[[ SELECTED PASSAGE open ]]
PREDATOR/PREY RELATIONSHIPS

At the March 2017 monthly membership meeting, we heard a very information presentation from David Choate.  Dave Choate is a wildlife ecologist and for the past 25 years has primarily investigated cougar-prey ecology in a variety of environments.  His research focuses on the behavioral mechanisms that influence predator-prey population dynamics, how these dynamics structure communities, and bringing this understanding to bear on conservation issues.  He is currently a Visiting Assistant Professor at the University of Nevada, Las Vegas, where he continues his collaboration with the USGS Western Ecological Research Center.  

Below are links to some of the information referenced during his presentation:

Spatial Response to Climate by Predators and Prey in the Intermountain West

Predator & Prey Movement – DNWR (Animations)


THE BANE OF THE BIGHORN:

Sheep and a Deadly Bacteria

Dear Members,

I was very impressed with this article and thought I would pass along the link to The Struggle of the Bighorn by Nate Hegyi, posted on Oct. 23, 2016 for you for your information.  It is a good explanation of the challenges we face constantly with the risk of contact issue.

http://undark.org/article/bighorn-sheep-bacteria-disease/

Thank you,

Brett K. Jefferson

President, Fraternity of the Desert Bighorn 


 DESERT NATIONAL WILDLIFE REFUGE

Click the links below to learn more about the issues surrounding the Desert National Wildlife Refuge:

Review-Journal – Air Force Proposal to Expand

Review-Journal – Questions Abound for Air Force Expansion

Nevada Public Radio – By Air and Land

 

Dear Members,

As many wild sheep conservationists know, the Desert National Wildlife Refuge (DNWR) is the hub of desert bighorns in Southern Nevada.  Its location is also strategically important for military training.
[[ SELECTED PASSAGE closed ]]
[[ GIVEN INFORMATION open ]]
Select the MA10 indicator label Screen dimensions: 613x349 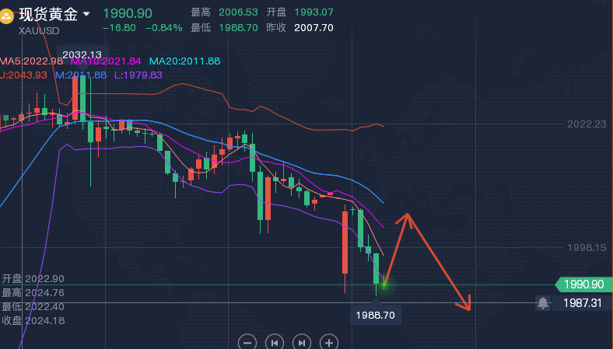107,61
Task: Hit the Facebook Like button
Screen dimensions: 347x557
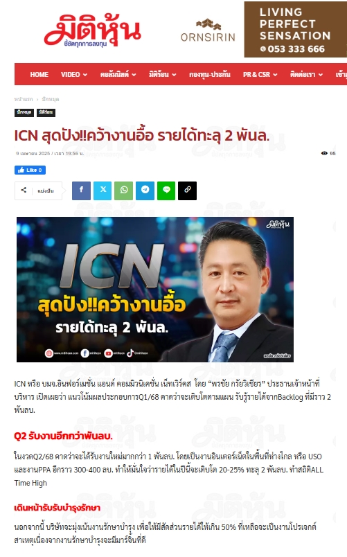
[[ GIVEN INFORMATION closed ]]
● PROMPT:
Answer these questions from the page about desert bighorn conservation:
1. At which university is David Choate currently a Visiting Assistant Professor?
2. Who wrote "The Struggle of the Bighorn," and on what date was it posted?
3. Besides being the hub of desert bighorns in Southern Nevada, what is the Desert National Wildlife Refuge's location strategically important for?

● COMPLETED EXERCISE:
1. The University of Nevada, Las Vegas.
2. Nate Hegyi wrote it, and it was posted on Oct. 23, 2016.
3. Military training.